The Universities of Edinburgh and Glasgow have announced a blood test that can help predict a patient’s risk of developing leukaemia years before diagnosis by identifying blood cell production changes.
Researchers from the two universities analysed how changes in fitness advantage, which occur in blood production, might provide clues to a patient’s risk of developing the disease depending on the occurrence of different mutation types.
Changes in blood samples taken every three years over a 12-year period from 83 older individuals of the Lothian Birth Cohorts 1921 and 1936 were analysed.
The researchers used combined knowledge from mathematicians, biologists and genome scientists to understand the changes and what they could mean for the risk of developing leukaemia as a person grows older.

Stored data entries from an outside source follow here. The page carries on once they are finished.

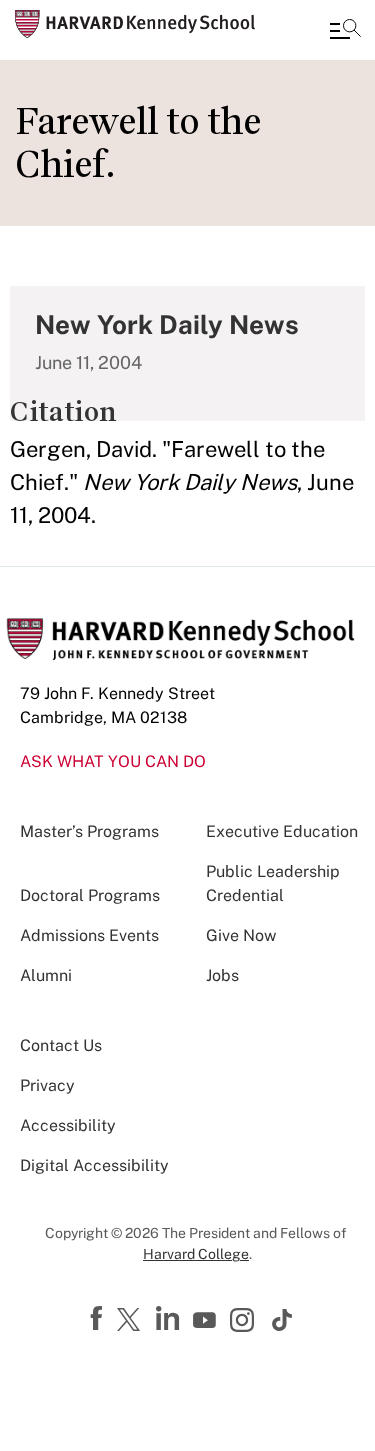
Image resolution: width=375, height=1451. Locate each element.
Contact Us (61, 1045)
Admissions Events (89, 935)
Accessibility (68, 1125)
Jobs (222, 975)
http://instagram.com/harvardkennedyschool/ (245, 1322)
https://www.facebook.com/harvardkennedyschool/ (99, 1319)
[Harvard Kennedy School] (135, 24)
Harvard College (196, 1254)
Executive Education (282, 831)
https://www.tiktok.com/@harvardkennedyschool (283, 1320)
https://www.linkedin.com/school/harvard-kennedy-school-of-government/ (170, 1319)
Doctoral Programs (90, 895)
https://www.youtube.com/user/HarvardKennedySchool (207, 1321)
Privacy (47, 1085)
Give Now (241, 935)
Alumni (46, 975)
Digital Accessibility (94, 1165)
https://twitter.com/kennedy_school (132, 1321)
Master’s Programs (89, 831)
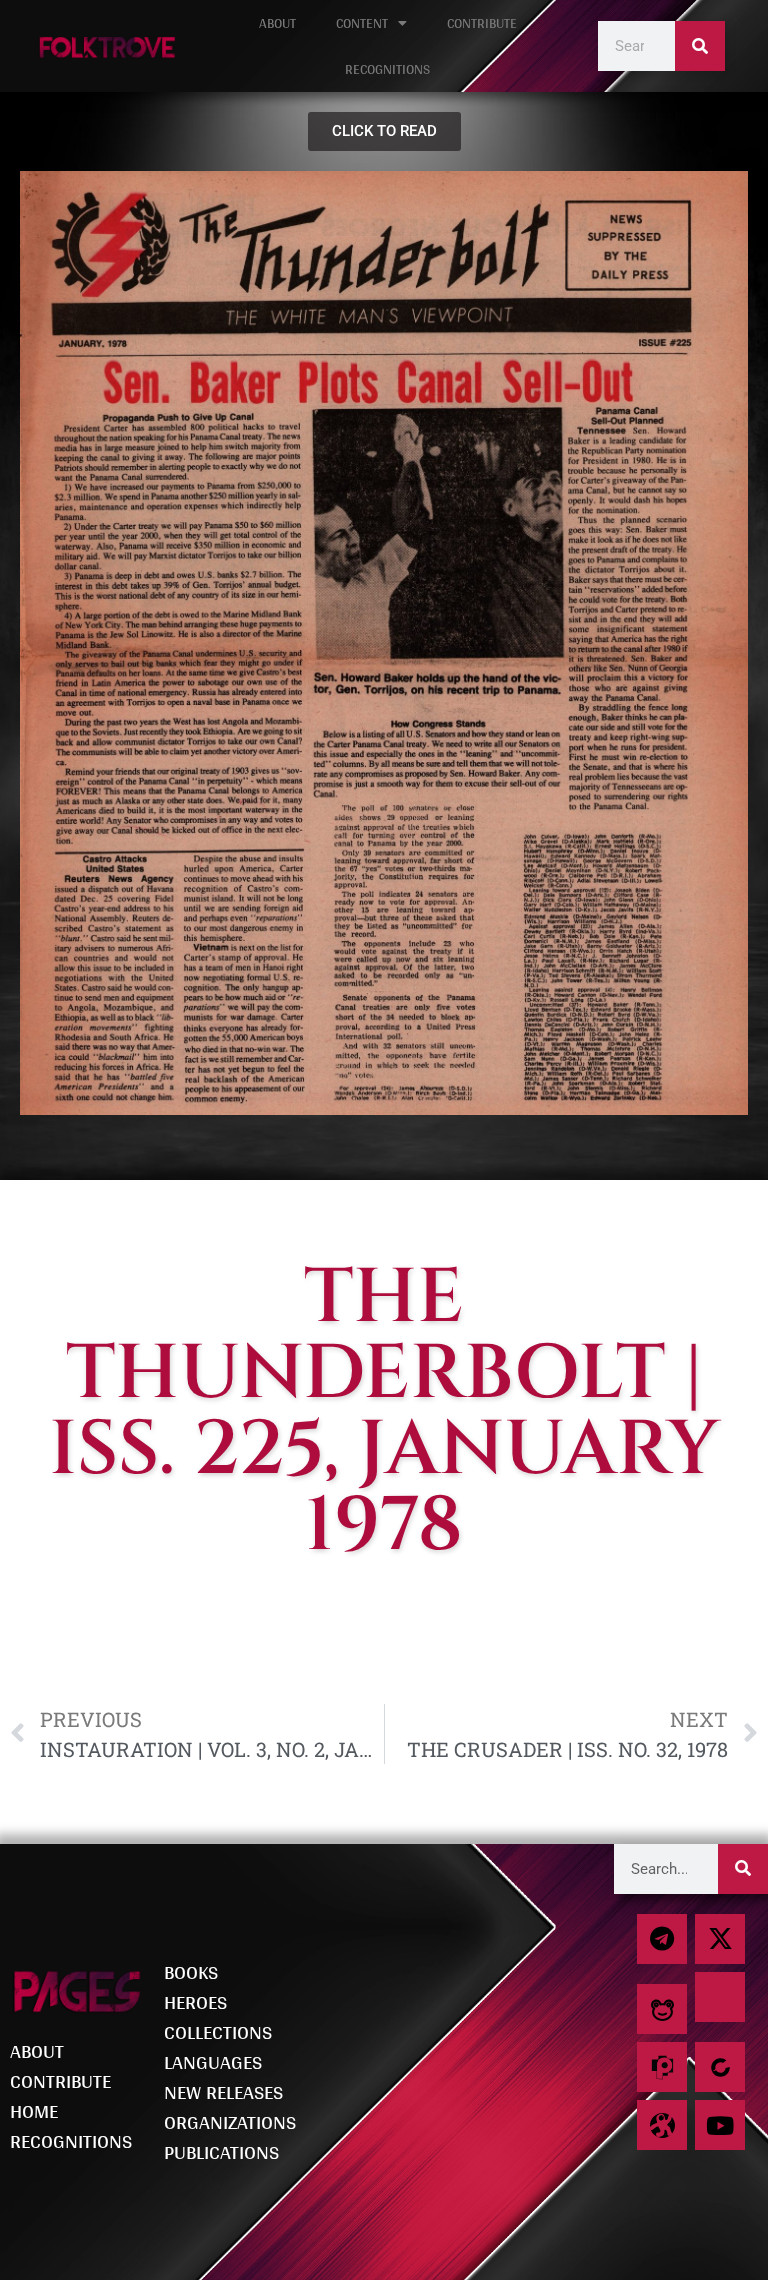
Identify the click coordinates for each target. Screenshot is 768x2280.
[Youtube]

University of Glasgow Institute of Cancer Sciences senior lecturer and co-lead author Dr Kristina Kirschner said: “In knowing an individual patient’s risk of developing leukaemia, clinicians can schedule shorter gaps between appointments in those most likely to develop the disease and provide early treatment, which is more likely to be successful.”
By combining the complex genomic data with a machine-learning algorithm, the researchers linked the different mutations with the growth speeds of blood stem cells that carried mutations.
They found that some mutations have distinct fitness advantages to stem cells in people without leukaemia.
This helps forecast the rapid growth of the mutated cells and determine the disease risk.
University of Edinburgh Centre for Regenerative Medicine chancellor’s fellow Dr Linus Schumacher said: “To understand leukaemia risk, we need to consider the balance between the different cells involved in blood cell production and how this balance changes as we grow older.
“By linking genomic data with machine learning we have been able to predict the future behaviour of blood cells based on the mutations they develop.”
The researchers noted that further research is needed to validate the data in a larger population, as the current study has a limited sample size.